Confermato l’addio al Qe a dicembre, mentre sui tempi di rialzo dei tassi ci potrebbero essere slittamenti se le prospettive di inflazione dovessere essere riviste al ribasso. In occasione dell'ultima riunione di ottobre, il consiglio direttivo della Bce ha convenuto di mantenere invariata la forward guidance che prevede la fine del Qe a dicembre e tassi sui livelli attuali almeno fino all'estate 2019. Tuttavia la politica monetaria rimane strettamente legata ai dati e pertanto in caso di un calo della liquidità o di un peggioramento dell’outlook dell'inflazione vi potrebbe essere «un aggiustamento del percorso previsto per l'aumento dei tassi». Lo ha detto Mario Draghi nel corso di un intervento allo European Banking Congress a Francoforte. «La natura di questa forward guidance è dipendente dagli sviluppi economici e pertanto agisce come uno stabilizzatore automatico. Se le condizioni finanziarie o monetarie dovessero diventare indebitamente più restrittive o se l'outlook dell'inflazione dovesse peggiorare, la nostra “reaction function” sarebbe ben definita. Questo a sua volta dovrebbe essere riflesso in un aggiustamento del percorso previsto per l'aumento dei tassi di interesse».
«La mancanza di un consolidamento fiscale nei Paesi con alto debito pubblico - ha detto Draghi - aumenta la loro vulnerabilità agli shock, sia che questi siano prodotti autonomamente mettendo in questione le regole dell’architettura dell'Unione Europea che siano importati attraverso un contagio finanziario. Sino ad ora l’aumento degli spread è stato in larga misura limitato al primo caso e il contagio fra Paesi è stato modesto». «Questi sviluppi si traducono in condizioni più restrittive per i finanziamenti bancari all’economia reale. A oggi, sebbene un qualche riprezzamento al rialzo dei prestiti bancari si sia verificato laddove l’aumento degli spread è stato più significativo, nel complesso i costi complessivi dei finanziamenti bancari rimangono vicini ai minimi storici nella maggior parte dei Paesi, grazie a una base di depositi stabili. Per proteggere le famiglie e le imprese dall’aumento dei tassi, i Paesi ad alto debito non dovrebbero aumentare ulteriormente il loro debito e tutti i Paesi dovrebbero rispettare le regole dell’Unione».

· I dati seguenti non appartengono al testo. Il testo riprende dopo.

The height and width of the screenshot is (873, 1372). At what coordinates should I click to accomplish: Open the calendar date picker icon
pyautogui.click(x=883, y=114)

«Voglio sottolineare - ha proseguito il presidente della Bce - come completare l’unione economica e monetaria è diventato più urgente con il tempo e non meno, e questo non solo per i ragionamenti economici sempre sottesi nei miei discorsi ma anche per preservare la costruzione europea». «Per prepararmi a questo mio ultimo discorso in questa sede - ha detto Draghi - ho riletto il discorso che pronunciai qui nel novembre del 2011. Allora avevo detto che la crisi economica avrebbe richiesto un passo più rapido del processo di rafforzamento dell'unione monetaria...Da allora il lavoro fatto è stato notevole ma è ancora lontano dall'essere finito. Il completamento dell’unione bancaria in tutte le sue dimensioni, inclusa la riduzione del rischio e l'avvio di una unione dei mercati dei capitali mediante l'implementazione a partire dal 2019 delle iniziative in atto è diventata ora una questione altrettanto urgente di come lo furono i primi passi nella gestione della crisi dell'area euro sette anni fa. L'urgenza oggi non è dettata da una crisi economica che abbiamo affrontato con successo ma perché rappresenta la miglior risposta alle minacce che vengono rivolte alla nostra unione monetaria: a queste minacce, la risposta è solo quella di una maggiore Europa».